Dedicated faceted search engine for dealing with d

2019-03-09 18:46发布

问题:

I've been thinking for a while about modeling typical ecommerce site with ebay-like taxonomy and attributes dependent on a particular product category.

First attempt was choosing between EAV and Table Per Class db inheritance modeling. I've chosen the latter because of the performance, but what it meant was creating dedicated table for each specific (leaf in the category tree) product category with specific category attributes (like resolution for TVs) modeled as a separate column.

While performant this setup is not flexible if you need adding attributes to the existing categories or adding new categories. For each such change following is needed:

  • Alter/create table
  • New form for filtering withing such category by specific attributes
  • New code for generating db queries for searching and filtering
  • Some new viewmodels/DTOs and views for presenting products from new categories

To cope with that complexity I think some kind of meta representation of those attributes is needed (even outside of the application) in xml or even excel file, so that on each change all mentioned code could be auto-generated (sql/orm queries, application code, templates). So it can help with development, but still testing and extra deployment is needed.

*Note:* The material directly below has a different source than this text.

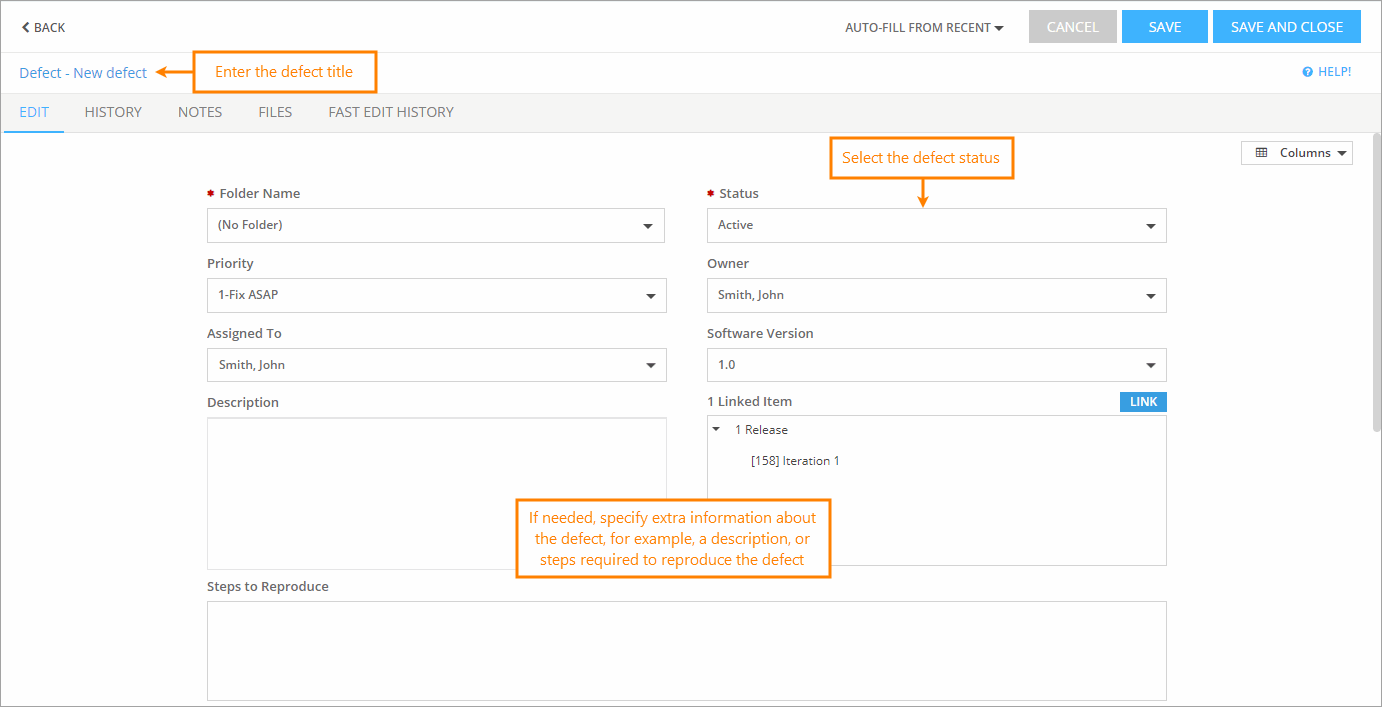Open the Notes tab
This screenshot has height=707, width=1382.
pyautogui.click(x=199, y=112)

At that point I've learned that ebay doesn't really use relational db for search, and that their taxonomy is so flexible, that they can quite quickly add new leaf categories. Also their categories aren't probably categories from a hierarchical tree modeled in relational db, but just search attributes (facets).

After having a quick look into most promising dedicated faceted search setup (separate Solr instance) I'm not sure whether it could help me in being flexible to taxonomy changes since usually Solr just mirrors somehow relational DB, so specific category attributes would still have to be modelled in DB as DBMS metadata, so eg. dynamic generating UI forms for filtering attributes would be hard unless:

1) I would keep the data in RDBMS using EAV fasion and overcome its performance problems with using SOLR search (but there still would be problems with EAV messiness, no data integrity enforcement etc)

2) I would keep just the attributes dictionary (ie. just their names and types) in RDBMS and store the specific attribute values in SOLR using it as kind of non-relational data store apart from search facility. I'm not convinced to this solution either (even if it's possible) since application would be coupled to tight with solr (ie. product edition admin CRUD would interact with SOLR directly).

What are your thoughts? Do you think that for any kind of such (performant) taxonomy flexibility code generation is inevitable? How would you handle that? Maybe some separate data dictionary in EAV fashion in DB just for code generation purposes? I guess I could also use something like MongoDB, but the UI code generation (runtime or not) would still need some kind of metadata.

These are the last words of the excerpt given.